Nie Feng, un jeune employé de Shanghai, jetait jusqu’à présent négligemment ses sacs-poubelle avant de filer au travail. Mais ses habitudes ont dû changer avec le lancement du tri sélectif dans la ville, la plus grande en Chine à le faire à cette échelle.

La métropole de 25 millions d’habitants applique depuis le 1er juillet le plus ambitieux programme de tri des déchets jamais vu dans le pays, peu habitué à ces méthodes de collecte déjà bien connues en Occident.

Mais il y a aujourd’hui urgence, car avec 1,4 milliard de consommateurs, la Chine croule sous une montagne croissante d’ordures. En cause : un mode de vie de plus en plus développé, et tourné vers une consommation effrénée.

Peu habitué aux règles de tri, Nie Feng consulte un immense tableau accroché au mur, indiquant qu’il lui faut désormais placer dans trois poubelles différentes les arêtes de poisson, les os de porc et les sacs plastiques.

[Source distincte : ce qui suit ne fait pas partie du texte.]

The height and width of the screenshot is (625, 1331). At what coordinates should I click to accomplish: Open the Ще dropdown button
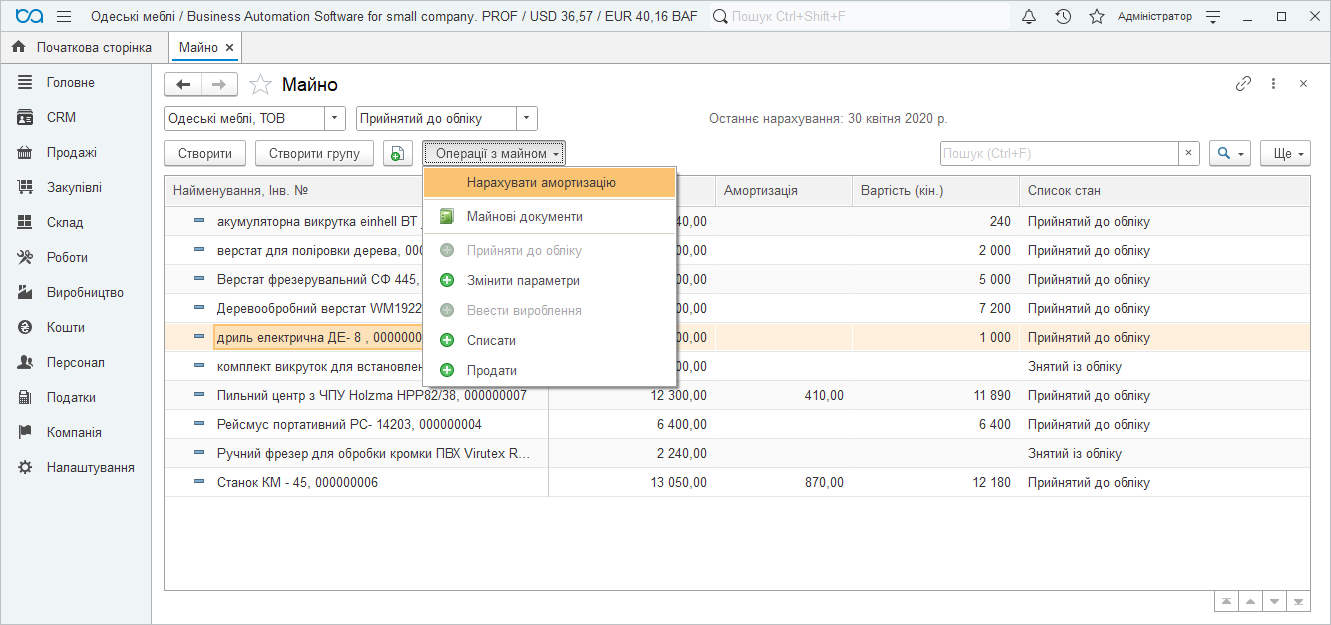point(1285,154)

« Tout ça, c’est bien pour la société, mais on continue de faire des erreurs de tri, dit en souriant M. Nie, employé d’une société de négoce, en tentant de répartir correctement ses ordures dans les bacs de collecte. On doit apprendre à faire ça bien avant que les autorités commencent à vraiment infliger les amendes. »

Shanghai est à la tête d’un programme pilote de tri sélectif, prévu pour être ensuite étendu à toute la Chine. Ville la plus peuplée du pays, elle produit à elle seule 26 000 tonnes de déchets par jour.

Le traitement de ces ordures est un casse-tête pour les municipalités en Chine, et provoque de l’instabilité sociale. Début juillet, les autorités de la grande ville de Wuhan ont dû envoyer la police anti-émeute faire face à des milliers d’habitants inquiets qui manifestaient contre la construction d’un incinérateur à déchets. La municipalité a été contrainte de suspendre son projet.

La Chine ne produisait que 30 millions de tonnes de déchets en 1980. Ce chiffre a grimpé à 210 millions en 2017, selon la Banque mondiale. C’est encore derrière les États-Unis, mais le pays asiatique rattrape rapidement son retard, et pourrait atteindre les 500 millions de tonnes en 2030.

Le développement fulgurant de la vente en ligne en Chine, qui permet de se faire livrer très rapidement nourriture ou vêtements, mais produit aussi une grande quantité de déchets d’emballage, explique en partie le phénomène.

Avec le déploiement prévu du tri sélectif à l’échelle nationale, l’expérience de Shanghai est devenue l’un des sujets les plus discutés entre amis ou sur les réseaux sociaux, dans toute la Chine. Beaucoup s’étonnent des règles de tri qui semblent parfois contradictoires ou s’amusent des agents municipaux qui vont inspecter les poubelles des habitants.

D’autres villes chinoises ont déjà essayé de mettre en place un tri sélectif. Mais sans véritable succès. « Le grand changement, cette fois-ci, c’est que le gouvernement central s’en mêle, et qu’il encourage l’opération. Ça change tout parce que maintenant tout le monde en parle, est impliqué et est en alerte », explique Alizée Buysschaert, fondatrice du cabinet de conseil Zero Waste Shanghai.

Les amendes vont de 200 yuans (38 dollars canadiens) pour les particuliers à 50 000 yuans (9500 dollars canadiens) pour les entreprises. Mais les autorités laissent encore les gens s’habituer aux changements avant de sanctionner.

Certaines start-ups y voient déjà des occasions de développement : elles proposent par l’entremise d’applications mobiles de s’occuper de la collecte ou du tri des ordures à la place des habitants.